Desde sus inicios, la rivalidad entre Sarmiento y Rivadavia Lincoln ha sido uno de los encuentros más esperados del calendario. Cada vez que estos equipos se enfrentan, la atmósfera está impregnada de una mezcla de emoción y tensión. La historia detrás de esta contienda va más allá de los goles y puntos; es una cuestión de orgullo y comunidad.

En el último encuentro, los aficionados estuvieron presentes desde muy temprano, llenando el Estadio Eva Perón con cánticos y banderas. A medida que el silbato inicial resonaba, la rivalidad se hacía palpable en cada pase y cada entrada. Fue un encuentro de alta presión, con ambos equipos luchando ferozmente por el control del balón, simbolizando mucho más que solo tres puntos en la tabla.

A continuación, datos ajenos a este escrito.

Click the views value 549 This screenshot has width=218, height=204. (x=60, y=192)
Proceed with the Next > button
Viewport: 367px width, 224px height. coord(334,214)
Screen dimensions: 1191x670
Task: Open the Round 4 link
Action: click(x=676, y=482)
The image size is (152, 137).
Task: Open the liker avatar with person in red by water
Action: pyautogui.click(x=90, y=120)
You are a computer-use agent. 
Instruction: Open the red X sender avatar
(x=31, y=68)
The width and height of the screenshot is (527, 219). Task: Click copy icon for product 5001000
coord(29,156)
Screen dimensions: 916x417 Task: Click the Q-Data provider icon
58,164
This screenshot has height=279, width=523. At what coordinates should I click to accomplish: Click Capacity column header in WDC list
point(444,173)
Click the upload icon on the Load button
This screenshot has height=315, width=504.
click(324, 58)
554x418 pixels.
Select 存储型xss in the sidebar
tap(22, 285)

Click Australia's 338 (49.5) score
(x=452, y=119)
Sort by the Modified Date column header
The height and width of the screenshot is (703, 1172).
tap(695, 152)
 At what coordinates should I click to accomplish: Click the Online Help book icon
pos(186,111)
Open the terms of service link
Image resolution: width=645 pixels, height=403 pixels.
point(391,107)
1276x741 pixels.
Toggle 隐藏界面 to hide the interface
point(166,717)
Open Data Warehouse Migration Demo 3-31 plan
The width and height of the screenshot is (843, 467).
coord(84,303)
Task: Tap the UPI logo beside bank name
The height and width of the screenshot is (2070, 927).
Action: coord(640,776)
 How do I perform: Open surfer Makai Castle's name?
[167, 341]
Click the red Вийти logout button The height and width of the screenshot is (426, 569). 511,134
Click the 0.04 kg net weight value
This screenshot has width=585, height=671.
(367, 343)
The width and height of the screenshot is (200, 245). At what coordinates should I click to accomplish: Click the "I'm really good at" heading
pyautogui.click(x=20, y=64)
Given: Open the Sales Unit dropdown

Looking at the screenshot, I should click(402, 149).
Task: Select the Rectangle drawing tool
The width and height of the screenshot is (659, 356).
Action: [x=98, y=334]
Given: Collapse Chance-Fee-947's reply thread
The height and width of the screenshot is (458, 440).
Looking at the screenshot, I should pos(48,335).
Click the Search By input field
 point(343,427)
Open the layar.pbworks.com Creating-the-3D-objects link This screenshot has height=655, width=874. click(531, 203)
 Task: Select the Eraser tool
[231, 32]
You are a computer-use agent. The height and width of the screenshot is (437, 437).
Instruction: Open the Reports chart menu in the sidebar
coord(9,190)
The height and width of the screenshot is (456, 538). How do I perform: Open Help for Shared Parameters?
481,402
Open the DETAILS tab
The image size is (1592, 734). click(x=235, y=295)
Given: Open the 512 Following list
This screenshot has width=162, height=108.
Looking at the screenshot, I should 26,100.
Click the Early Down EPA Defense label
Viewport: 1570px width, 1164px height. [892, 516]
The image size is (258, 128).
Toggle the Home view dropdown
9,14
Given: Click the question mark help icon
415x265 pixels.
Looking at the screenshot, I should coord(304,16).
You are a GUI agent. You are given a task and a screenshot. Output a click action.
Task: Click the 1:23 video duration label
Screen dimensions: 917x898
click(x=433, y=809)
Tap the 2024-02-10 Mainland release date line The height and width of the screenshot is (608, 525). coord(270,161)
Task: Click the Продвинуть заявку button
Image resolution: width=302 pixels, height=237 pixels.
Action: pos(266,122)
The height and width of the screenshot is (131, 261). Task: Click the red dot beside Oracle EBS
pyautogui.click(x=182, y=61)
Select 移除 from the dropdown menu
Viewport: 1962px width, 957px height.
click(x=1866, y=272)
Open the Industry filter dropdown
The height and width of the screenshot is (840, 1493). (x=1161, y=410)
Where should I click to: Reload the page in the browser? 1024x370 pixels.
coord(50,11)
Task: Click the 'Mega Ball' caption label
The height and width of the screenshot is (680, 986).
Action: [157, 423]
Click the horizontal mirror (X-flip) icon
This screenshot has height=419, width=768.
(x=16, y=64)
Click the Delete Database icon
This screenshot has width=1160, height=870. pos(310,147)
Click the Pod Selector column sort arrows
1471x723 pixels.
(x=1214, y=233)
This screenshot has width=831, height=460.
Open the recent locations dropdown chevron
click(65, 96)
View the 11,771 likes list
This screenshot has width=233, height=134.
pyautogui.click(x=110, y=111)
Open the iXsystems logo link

Sarmiento ha logrado cosechar varios éxitos en estos enfrentamientos, y el técnico suele preparar a sus jugadores mentalmente, enfatizando la importancia de este partido. "Este es más que un juego; es una batalla por nuestra identidad", señalaba el entrenador en la previa al match. Sin embargo, la intensidad de la competencia significa que no se puede subestimar a Rivadavia, quienes también desean demostrar su valía.

Como beat reporter, he visto de primera mano la evolución de esta rivalidad. Y aunque las estadísticas pueden variar, una cosa sigue siendo constante: en cada duelo, el espíritu de ambas hinchadas se enciende. Sin duda, Sarmiento y Rivadavia Lincoln no solo compiten en el campo; mantienen una tradición que sigue emocionando a las comunidades de Junín y Lincoln.